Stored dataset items
^^^^^^^^^^^^^^^^

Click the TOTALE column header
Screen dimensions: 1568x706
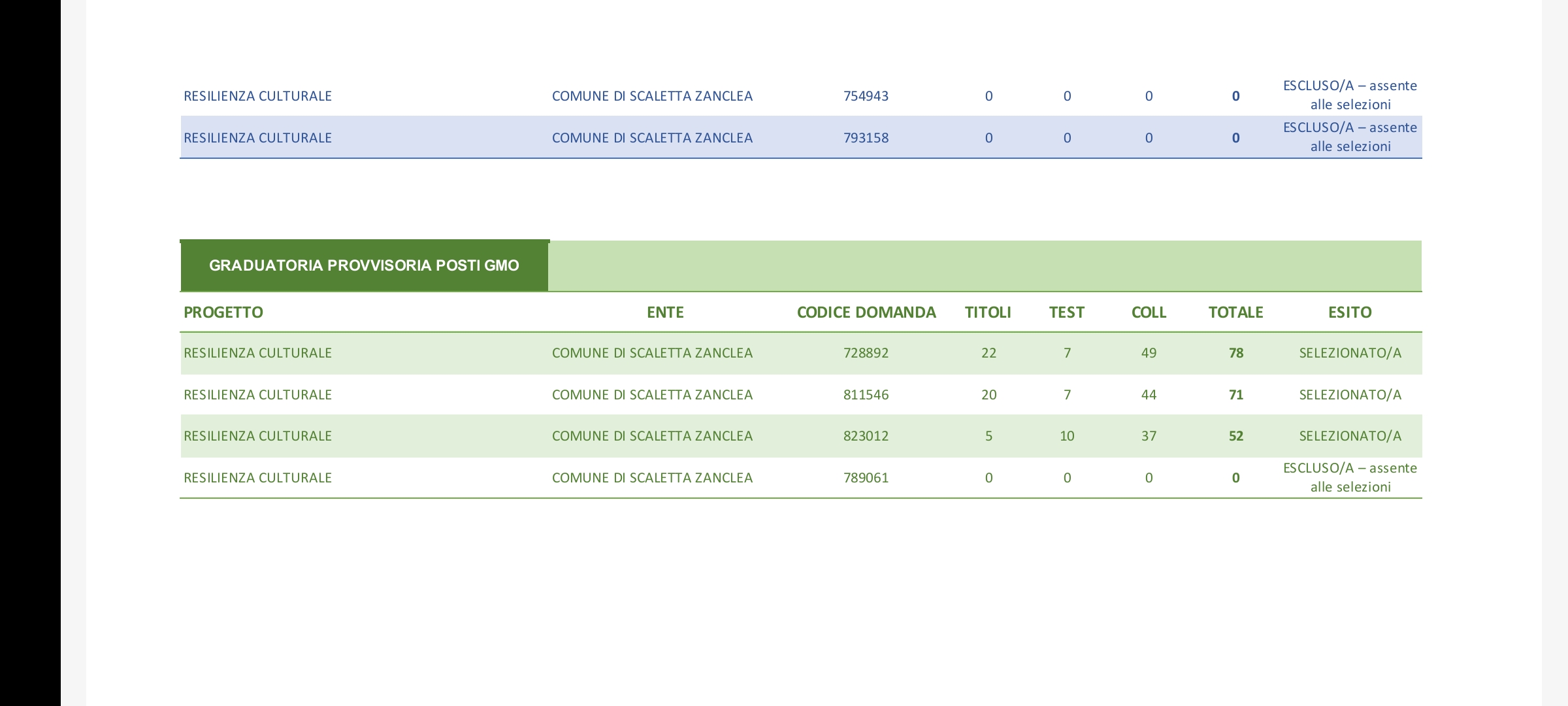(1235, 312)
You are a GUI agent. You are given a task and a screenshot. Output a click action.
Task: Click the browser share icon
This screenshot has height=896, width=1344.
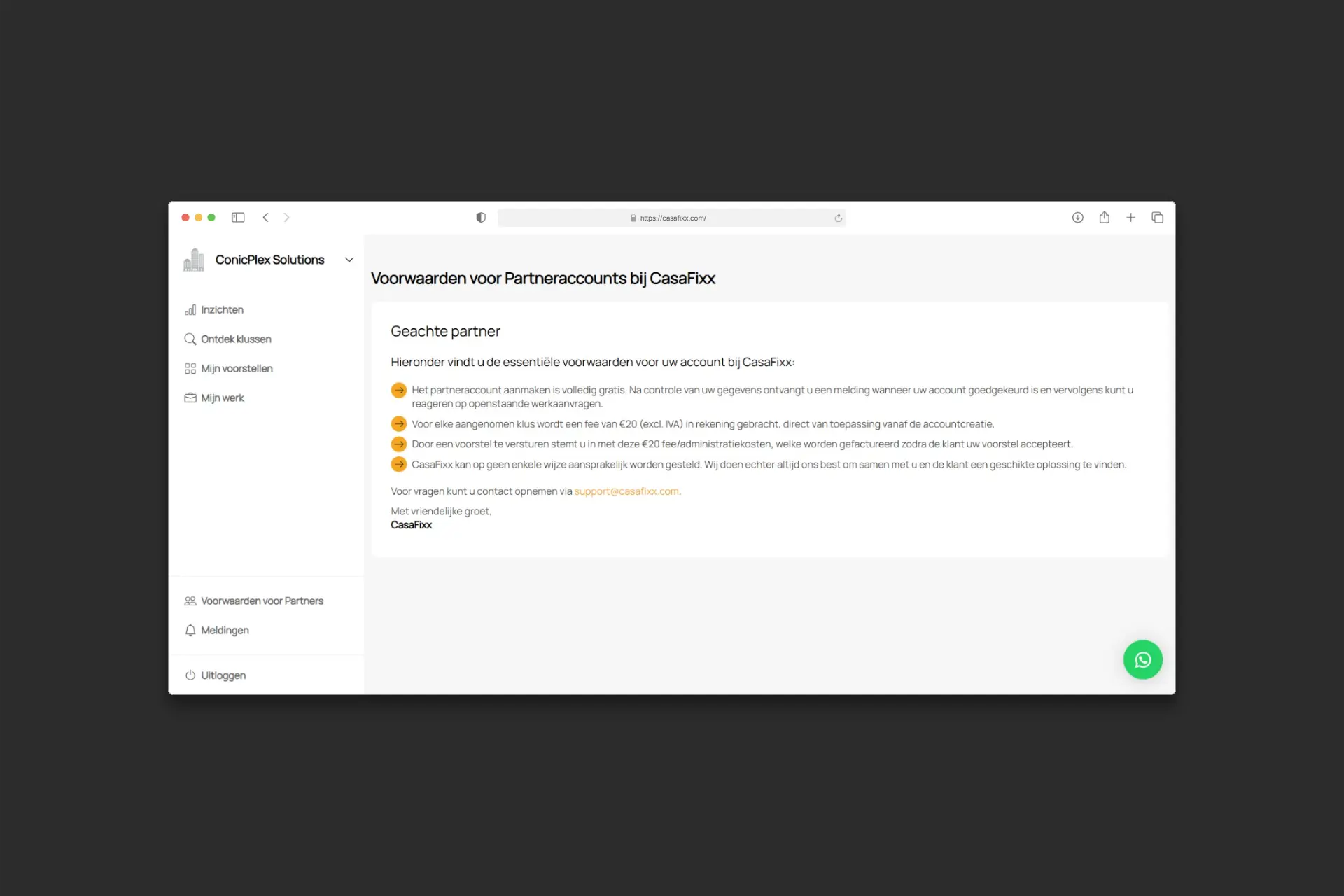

^^^^^^^^^^^^^^^^

Lines that contain "screenshot" should be pulled from the entries above and reported.

■ **TASK OUTPUT**:
You are a GUI agent. You are given a task and a screenshot. Output a click action.
This screenshot has height=896, width=1344.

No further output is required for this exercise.